(Stored entries)
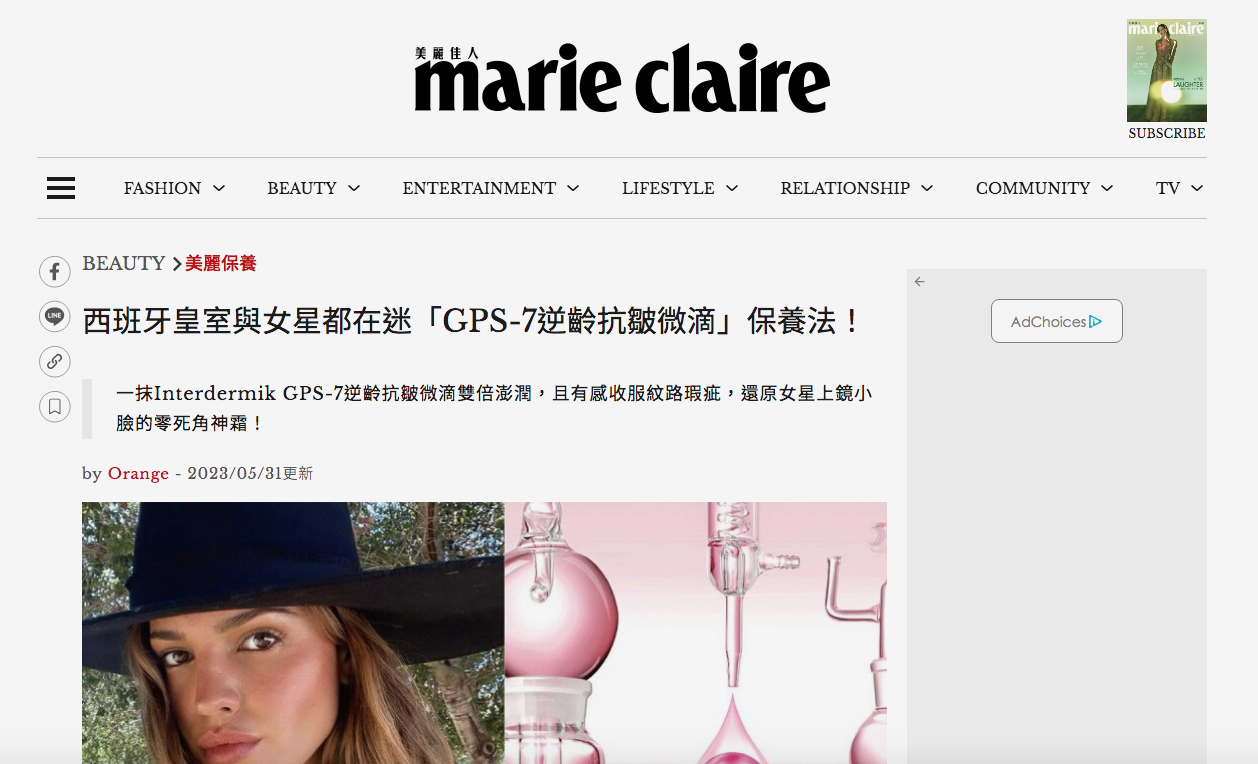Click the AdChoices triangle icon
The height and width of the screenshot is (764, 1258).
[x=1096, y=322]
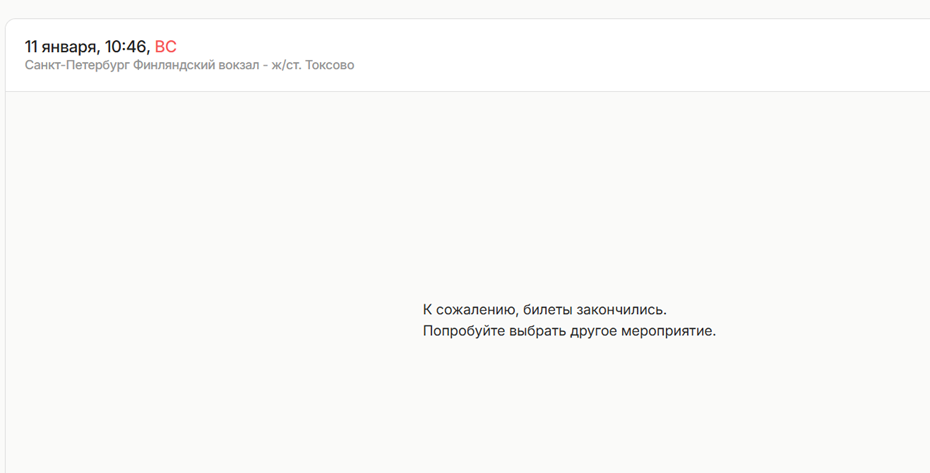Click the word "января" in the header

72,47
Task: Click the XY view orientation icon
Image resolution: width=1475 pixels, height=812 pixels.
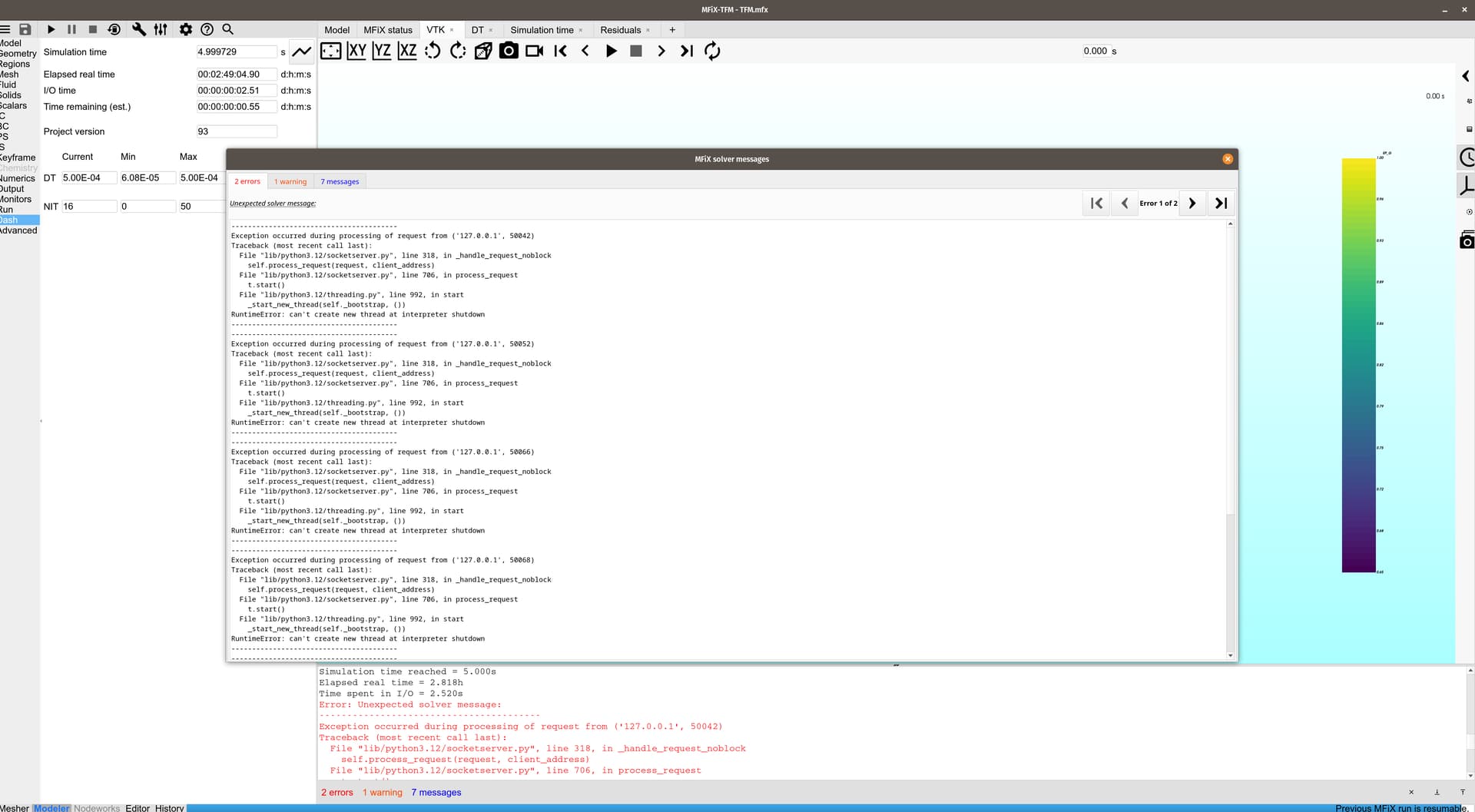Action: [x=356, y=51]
* * *
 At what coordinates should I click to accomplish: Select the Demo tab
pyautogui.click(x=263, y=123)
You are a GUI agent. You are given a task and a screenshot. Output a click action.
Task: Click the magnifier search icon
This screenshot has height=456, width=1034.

### EXERCISE BRIEF:
The required output is the stretch of entries above from the line containing "Task: Click the magnifier search icon" through the line containing "This screenshot has height=456, width=1034.", reproduced exactly.

### SOLUTION TO THE PROBLEM:
Task: Click the magnifier search icon
This screenshot has height=456, width=1034.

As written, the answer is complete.